PostgreSQL (, POHST-gres kyoo el), also known as Postgres, is a free and open-source relational database management system (RDBMS) emphasizing extensibility and SQL compliance.

PostgreSQL features transactions with atomicity, consistency, isolation, durability (ACID) properties, automatically updatable views, materialized views, triggers, foreign keys, and stored procedures.

It is supported on all major operating systems, including Linux, FreeBSD, OpenBSD, macOS, and Windows, and handles a range of workloads from single machines to data warehouses or web services with many concurrent users.

The PostgreSQL Global Development Group focuses only on developing a database engine and closely related components.

This core is, technically, what comprises PostgreSQL itself, but there is an extensive developer community and ecosystem that provides other important feature sets that might, traditionally, be provided by a proprietary software vendor.

These include special-purpose database engine features, like those needed to support a geospatial or temporal database or features which emulate other database products.

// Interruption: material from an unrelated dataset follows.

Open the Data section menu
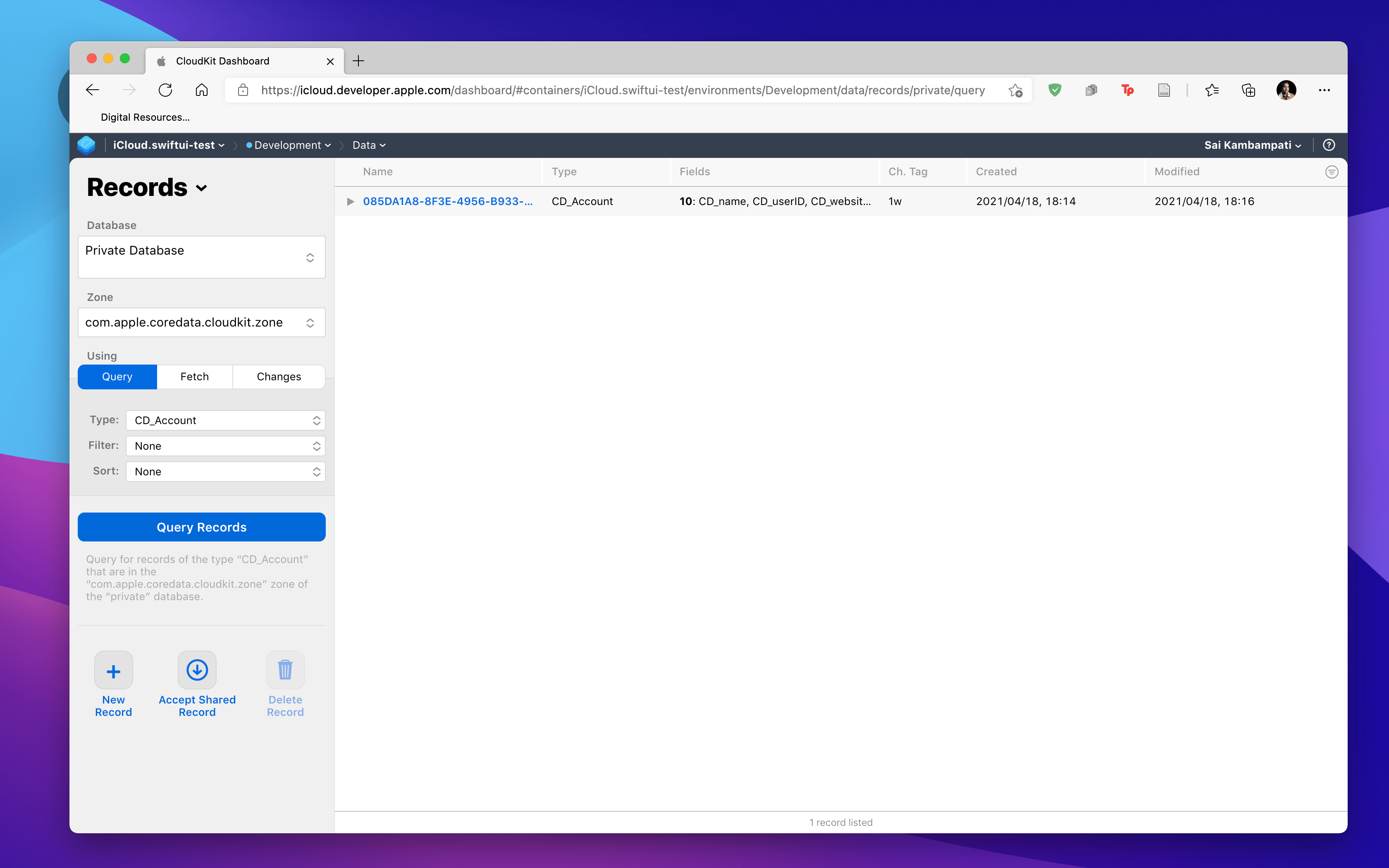 [x=368, y=145]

Also available from third parties are a wide variety of user and machine interface features, such as graphical user interfaces or load balancing and high availability toolsets.

The large third-party PostgreSQL support network of people, companies, products, and projects, even though not part of The PostgreSQL Development Group, are essential to the PostgreSQL database engineā€™s adoption and use and make up the PostgreSQL ecosystem writ large.

PostgreSQL was originally named POSTGRES, referring to its origins as a successor to the Ingres database developed at the University of California, Berkeley. In 1996, the project was renamed PostgreSQL to reflect its support for SQL. After a review in 2007, the development team decided to keep the name PostgreSQL and the alias Postgres.